Implications for Security

The protests pose immediate threats to the security of the nation. The protests have led to uncertainty and instability in the political and legal landscape, making it difficult for the government to respond to security threats. This could make Israel more vulnerable to attack.

The violent nature of the protests in various instances further poses a national security threat to the whole nation. In one instance, Prime Minister Benjamin Netanyahu had to be airlifted to the country’s main international airport for an overseas trip after throngs of cars and protesters prevented him from driving there.

In addition, the protests have created a sense of division and polarization in Israeli society. The Israeli government would not cooperate with the Palestinian Authority on security matters. It would further support contentious Israeli settlements in the West Bank, undermining security for the minority group.

Additionally, a number of military reservists and graduates of military elite programmes, the backbone of Israel’s armed forces, have protested by threatening to refuse to report for duty. This further creates a crisis and threatens Israel’s security.

Implications for the economy and Businesses

The protests have negative short-term as well as long-term ramifications for Israel’s economy. In the long run, the protests will lead to a drop in per-capita GDP. There will also be increased corruption and decreased oversight of government decisions.

In the short run, the protests related to judicial reforms will weaken the World Bank’s governance indicators and institutional checks, which play an important role in shaping the ratings assigned to countries. A drop in Israel’s credit rating would increase the cost of borrowing and hurt fundraising, which is crucial for outside investment from institutions based in the United States, Europe, and other countries.

The protests also plunged the value of the shekel, Israel’s currency, hurting critical parts of Israel’s economy, including real estate and the stock market, as companies and individual citizens moved their money into US dollars or other currencies. In just one month of the protests in February, the shekel depreciated by 6 percent, its lowest level against the US dollar in the past three years. The currency’s depreciation would force the government to make budgetary changes, impacting Israel’s economy.

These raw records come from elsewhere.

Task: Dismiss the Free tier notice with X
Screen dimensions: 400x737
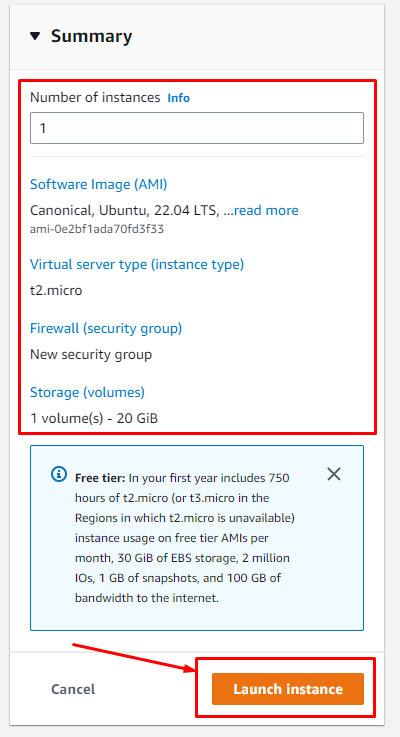Action: [334, 474]
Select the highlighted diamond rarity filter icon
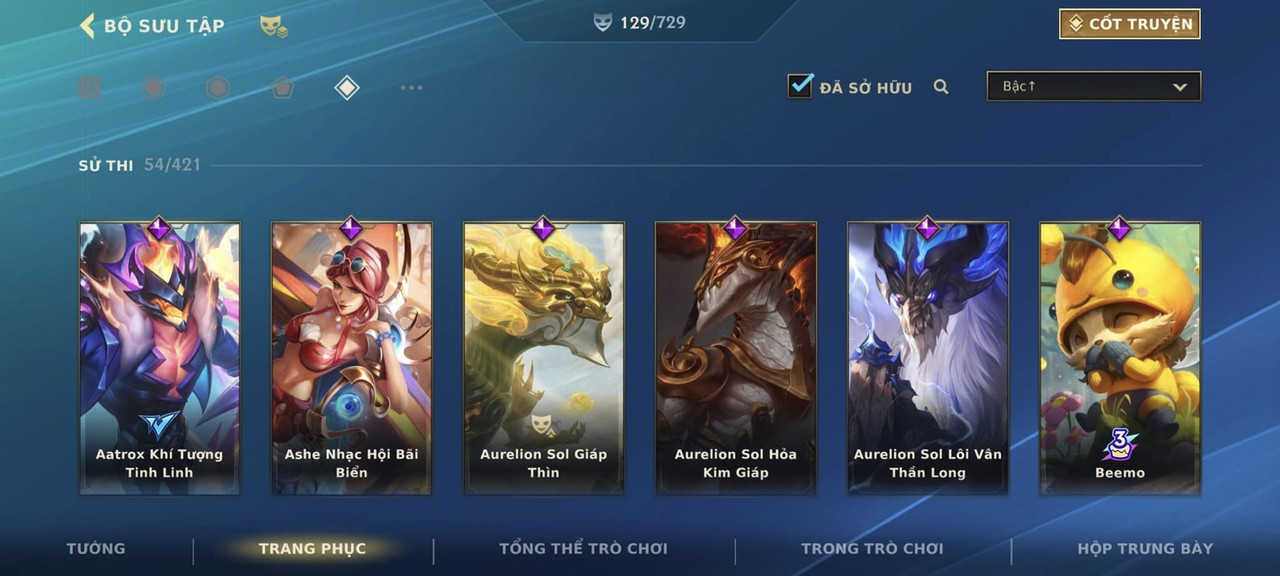1280x576 pixels. point(346,88)
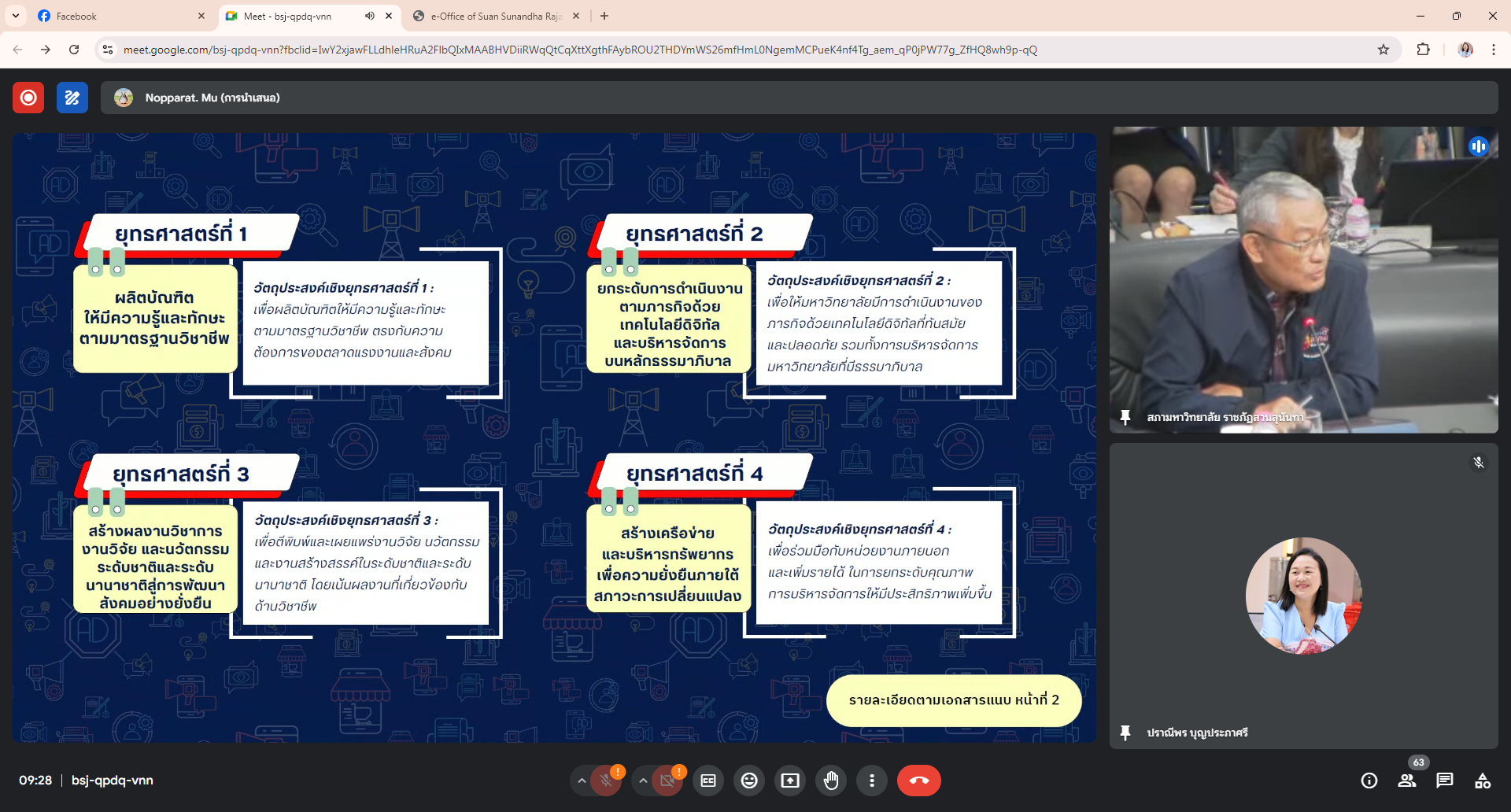Open a new browser tab
Viewport: 1511px width, 812px height.
[x=604, y=16]
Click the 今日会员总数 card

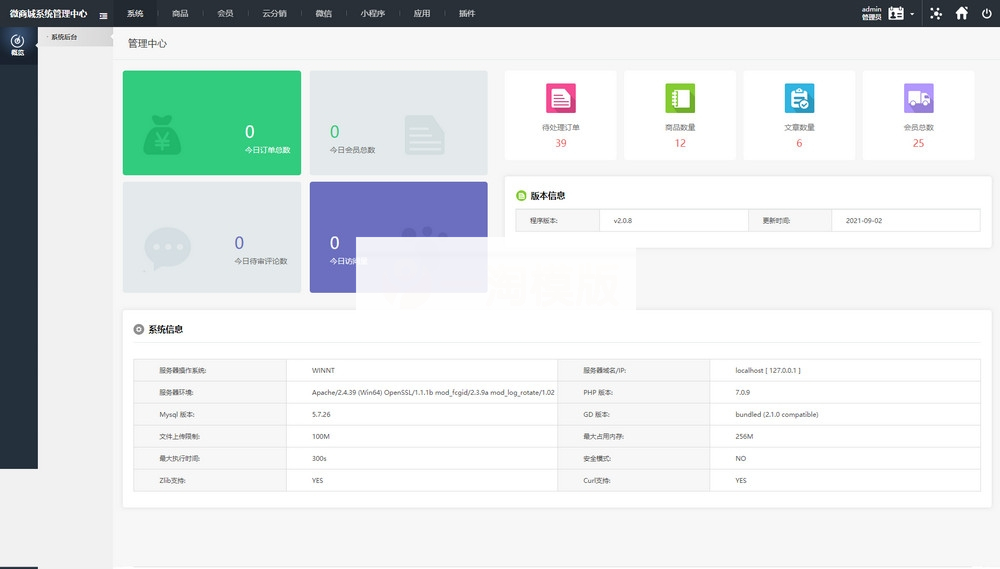point(398,123)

The shekel’s fall will also lead to a drop in investor confidence and plunge investments in the country, both inside and outside Israel. The Tel Aviv Stock Exchange plummeted significantly after the protests. This would impact the funding scenario and the venture capital and private equity areas. After just a month of protests in February, 780 million investment dollars had already been withdrawn by hi-tech companies. If the protest continues, there will be a further decrease in investments. This, in turn, will affect Israel’s unicorns and start-ups, leading to a recession in the country’s economy. The continuing protests would cause the ‘start-up nation’ to lose all its investments.

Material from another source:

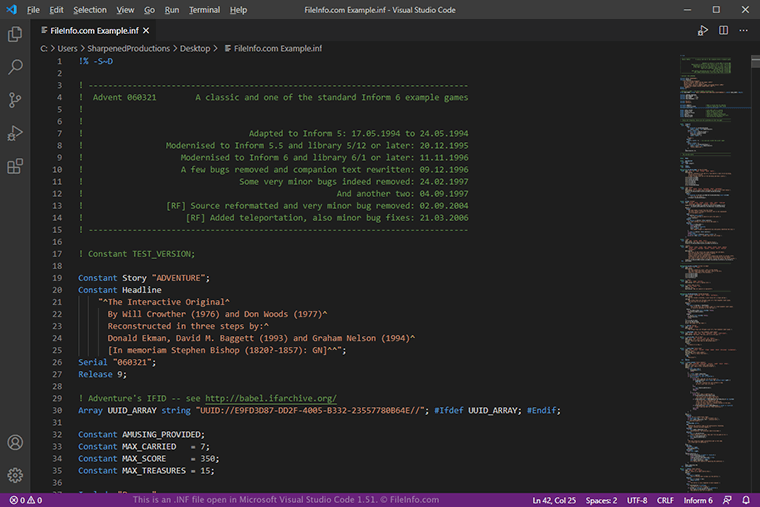Click the Run file play icon

click(703, 31)
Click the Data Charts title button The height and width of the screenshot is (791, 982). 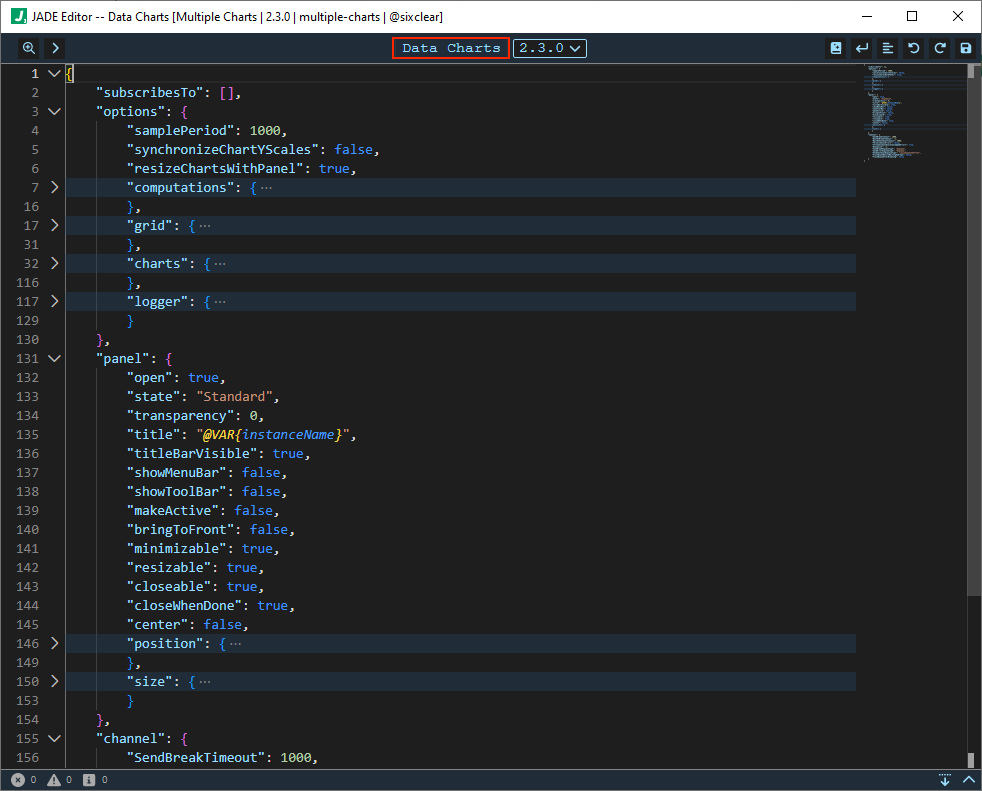coord(451,48)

The uncertainty and instability in the political and legal landscape would make businesses hesitant to make investments or take on new projects in Israel. This would also make it difficult for businesses to attract and retain talent from across the world since the talented professionals would be reluctant to move to an unstable region, risking their lives.

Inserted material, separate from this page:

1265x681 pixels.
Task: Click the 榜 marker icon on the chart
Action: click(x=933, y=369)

The continuing protests would also impact the tourism sector, impacting employment opportunities and thereby significantly impacting the economy. Various flights have been cancelled in the country following the protests, posing a threat to the nation’s economy.

Analysis and Conclusion

Netanyahu and his coalition have yet to pass their proposed reforms. Drawn by the ire of the coalition partners and massive opposition from various ends, Netanyahu’s coalition has agreed to a watered-down version of the judicial reforms. Given the impact on Israel’s economy and businesses, Netanyahu would be obliged to accept the further watered-down version and compromise of the judicial reforms.

Nevertheless, the protests have not been successful in entirely restricting the government’s judicial reforms and continue to occur in Israel, which contributes to a threat to Israel’s stability. If the current situation persists, it will continue to deteriorate Israel’s economy and impact its businesses.